COVID-19 assessment support measures for students

Exam arrangements for the remainder of the 2020-21 session

For the academic year 2020-21 any online exams that are time limited will have double time, that is 100% extra time over the normal exam duration (ie. for a two hour exam students will have a four hour window in which to complete and submit the exam).

This approach offers continuing support to students in the context of the pandemic where many students face significant challenges, for example:

  • in relation to poor connectivity
  • access to quiet study space
  • additional caring responsibilities

This arrangement also accommodates students with disabilities who would normally receive extra time during exams.
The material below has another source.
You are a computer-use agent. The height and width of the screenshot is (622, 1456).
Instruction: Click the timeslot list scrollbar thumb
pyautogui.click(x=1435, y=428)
In addition, for the April/May 2021, June 2021, and August 2021 diets, such students will be provided with one additional hour in which to submit their timed exam papers.

This applies to all timed exams except for on a small number of programmes where professional/accreditation requirements mean that different arrangements will be in place. You will be advised if any such different arrangements apply to your exams.

There are various different categories of online exam but these are all arranged in such a way that students should have plenty of time to complete them:

Good Cause

Good Cause which is the process you should use to advise the University if your ability to complete an exam or any other assessment has been disrupted by ill health or other adverse personal circumstances, whether these are linked to the pandemic or not:

Honours and integrated masters students – request to defer spring exam diet

Students in junior honours, senior honours, and years 3, 4 or 5 of an integrated masters degree whose learning has been severely disrupted may request the deferral of their full spring 2021 exam diet to the August 2021 diet. In that case, the exams taken at the August 2021 diet will be treated as a first diet.

In the vast majority of cases it is likely to be in your best interests to go ahead with the exams scheduled for the spring diet. Teaching will be ‘fresh’ in your minds and you will generally have been consolidating your learning by completion of recent coursework. Despite the disruption associated with the pandemic, there should be enough time available for most of you to prepare for the spring exams. There is time to recuperate over the spring vacation and then there is a revision period before the exam diet begins. For graduating students, completion of the spring diet will enable you to receive your degree in the summer, whereas if you take the exams in August this will be delayed until the autumn.

For continuing students, taking your exams as scheduled in the spring diet will allow you to have a well earned break over the summer.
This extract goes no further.